Host paling bagus tentu saja Bondan “Mak Nyus” Winarno. Selain sebagai pelopor acara wisata kuliner di TV, beliau justru memulainya dari mailing-list (milis) “Jalan Sutra”. Milis ini anggotanya ribuan sehingga menjadi terkenal, terutama bagi penggemar wisata kuliner bisa berbagi pengalaman. Seringnya kopi darat (kopdar) membuat jaringan makin erat. Walau terus-terang saya tidak tahu bagaimana kelanjutannya sekarang.

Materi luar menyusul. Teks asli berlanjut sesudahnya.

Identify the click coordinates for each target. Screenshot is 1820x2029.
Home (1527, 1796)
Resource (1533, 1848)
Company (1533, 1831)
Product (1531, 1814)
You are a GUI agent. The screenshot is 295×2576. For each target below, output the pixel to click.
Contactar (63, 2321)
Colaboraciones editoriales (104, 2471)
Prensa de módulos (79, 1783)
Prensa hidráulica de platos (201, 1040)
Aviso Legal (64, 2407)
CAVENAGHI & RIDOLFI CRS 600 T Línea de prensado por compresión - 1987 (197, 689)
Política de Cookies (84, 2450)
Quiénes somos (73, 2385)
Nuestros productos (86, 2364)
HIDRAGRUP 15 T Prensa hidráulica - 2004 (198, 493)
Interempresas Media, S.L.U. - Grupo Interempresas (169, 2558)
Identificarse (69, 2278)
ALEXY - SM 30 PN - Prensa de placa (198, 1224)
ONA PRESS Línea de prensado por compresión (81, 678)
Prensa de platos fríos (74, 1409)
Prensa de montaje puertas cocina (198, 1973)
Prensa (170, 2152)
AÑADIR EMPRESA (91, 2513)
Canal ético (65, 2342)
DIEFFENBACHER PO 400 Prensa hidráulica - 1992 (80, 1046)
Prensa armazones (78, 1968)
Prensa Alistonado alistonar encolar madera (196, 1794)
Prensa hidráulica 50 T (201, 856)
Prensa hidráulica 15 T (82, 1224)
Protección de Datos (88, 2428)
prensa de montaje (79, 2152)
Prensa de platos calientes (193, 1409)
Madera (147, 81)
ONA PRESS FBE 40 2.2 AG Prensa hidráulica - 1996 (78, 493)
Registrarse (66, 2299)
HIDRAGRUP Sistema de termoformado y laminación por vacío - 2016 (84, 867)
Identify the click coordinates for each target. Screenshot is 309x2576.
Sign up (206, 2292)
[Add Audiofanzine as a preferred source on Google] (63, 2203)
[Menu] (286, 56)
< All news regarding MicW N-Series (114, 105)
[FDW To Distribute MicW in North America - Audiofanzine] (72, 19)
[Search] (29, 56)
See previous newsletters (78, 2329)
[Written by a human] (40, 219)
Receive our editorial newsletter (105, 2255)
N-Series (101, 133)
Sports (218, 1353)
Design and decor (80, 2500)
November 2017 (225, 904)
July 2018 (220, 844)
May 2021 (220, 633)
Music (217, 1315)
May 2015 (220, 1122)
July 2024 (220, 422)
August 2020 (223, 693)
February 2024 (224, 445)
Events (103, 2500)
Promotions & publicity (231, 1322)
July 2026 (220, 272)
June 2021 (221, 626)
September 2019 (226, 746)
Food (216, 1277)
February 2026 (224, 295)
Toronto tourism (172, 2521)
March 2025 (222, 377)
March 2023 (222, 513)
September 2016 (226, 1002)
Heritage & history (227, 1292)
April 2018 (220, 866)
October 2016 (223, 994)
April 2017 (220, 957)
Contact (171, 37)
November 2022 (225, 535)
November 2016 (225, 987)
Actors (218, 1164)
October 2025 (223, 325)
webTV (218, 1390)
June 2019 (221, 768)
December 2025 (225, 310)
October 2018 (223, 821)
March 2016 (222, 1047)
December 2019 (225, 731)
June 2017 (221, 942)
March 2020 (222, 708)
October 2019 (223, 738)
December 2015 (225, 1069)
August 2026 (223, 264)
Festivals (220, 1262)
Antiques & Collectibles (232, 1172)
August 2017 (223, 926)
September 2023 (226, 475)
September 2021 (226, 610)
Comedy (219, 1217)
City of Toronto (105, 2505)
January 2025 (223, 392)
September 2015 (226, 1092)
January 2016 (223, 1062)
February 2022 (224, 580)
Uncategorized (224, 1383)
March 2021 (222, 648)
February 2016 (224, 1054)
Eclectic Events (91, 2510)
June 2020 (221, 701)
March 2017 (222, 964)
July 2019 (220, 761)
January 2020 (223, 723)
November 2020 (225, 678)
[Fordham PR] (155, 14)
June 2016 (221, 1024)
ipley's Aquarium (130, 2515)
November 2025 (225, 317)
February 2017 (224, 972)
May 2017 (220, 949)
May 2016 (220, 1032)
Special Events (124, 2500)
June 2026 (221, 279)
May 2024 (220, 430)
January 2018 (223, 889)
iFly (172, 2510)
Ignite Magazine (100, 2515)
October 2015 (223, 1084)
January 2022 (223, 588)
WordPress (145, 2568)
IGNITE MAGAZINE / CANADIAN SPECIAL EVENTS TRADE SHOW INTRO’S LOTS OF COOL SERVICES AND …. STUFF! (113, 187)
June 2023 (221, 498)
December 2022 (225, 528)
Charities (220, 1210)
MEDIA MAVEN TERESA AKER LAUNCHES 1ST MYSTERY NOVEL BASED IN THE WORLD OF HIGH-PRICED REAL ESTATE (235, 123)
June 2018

Kelebihan Bondan dari host lain adalah kemampuannya menerangkan cara memasak, membandingkannya dengan masakan lain, ditambah pengetahuan mengenai sejarah masakan itu sendiri. Namun, bagi saya yang paling oke adalah kemampuan yang saya sebut “bumbu terbalik”. Cuma dengan mencicipi kuliner, ia mampu menerka bumbu apa saja yang digunakan dalam proses memasaknya.
Sementara host lain, aduh, ada yang cuma makan saja. Lantas semua pada akhirnya berkomentar “enak”, “lezat” atau semacamnya. Paling banter komentarnya ditambahi rasa seperti “pedas”, atau “panas”. Malah, ada host yang cara makannya menjijikkan, sampai mengeluarkan air liur dan berbunyi. Mungkin karena ada masukan, sekarang ‘diperhalus’. Caranya? Hostnya memakai kostum binatang atau tokoh kartun, lengkap dengan riasan wajah yang nggak banget! Hahaha. Gak nyambung banget. Meski terkadang ditemani artis cantik, tetap nggak nolong.
Bisa jadi karena acara tersebut dibuat oleh PH (Production House) dan pihak stasiun televisi tinggal membeli dan menayangkan, maka kurang kontrol kualitasnya. Mestinya, kalau ukurannya rating, acara semacam itu nilainya rendah. Tapi kok ya sampai sekarang banyak yang masih tayang ya?
Kenapa tidak mencari orang yang jago makan tapi juga mengerti tentang kuliner ? Karena kalau cuma makan doang, lantas komentar “enak”, semua orang juga bisa dong.
NB: Sewaktu bekerja di sebuah majalah gaya hidup terkemuka dahulu, saya sering meminta bantuan kekasih saya saat itu yang selain jago masak juga lumayan wawasannya dalam soal kuliner. Termasuk ia cukup memadai dalam soal “bumbu terbalik”. Itu karena saya menyadari keterbatasan saya. (thank’s to AMP, mantan saya. Hehe.). Daripada memaksakan semua kuliner dibilang “enak” kan?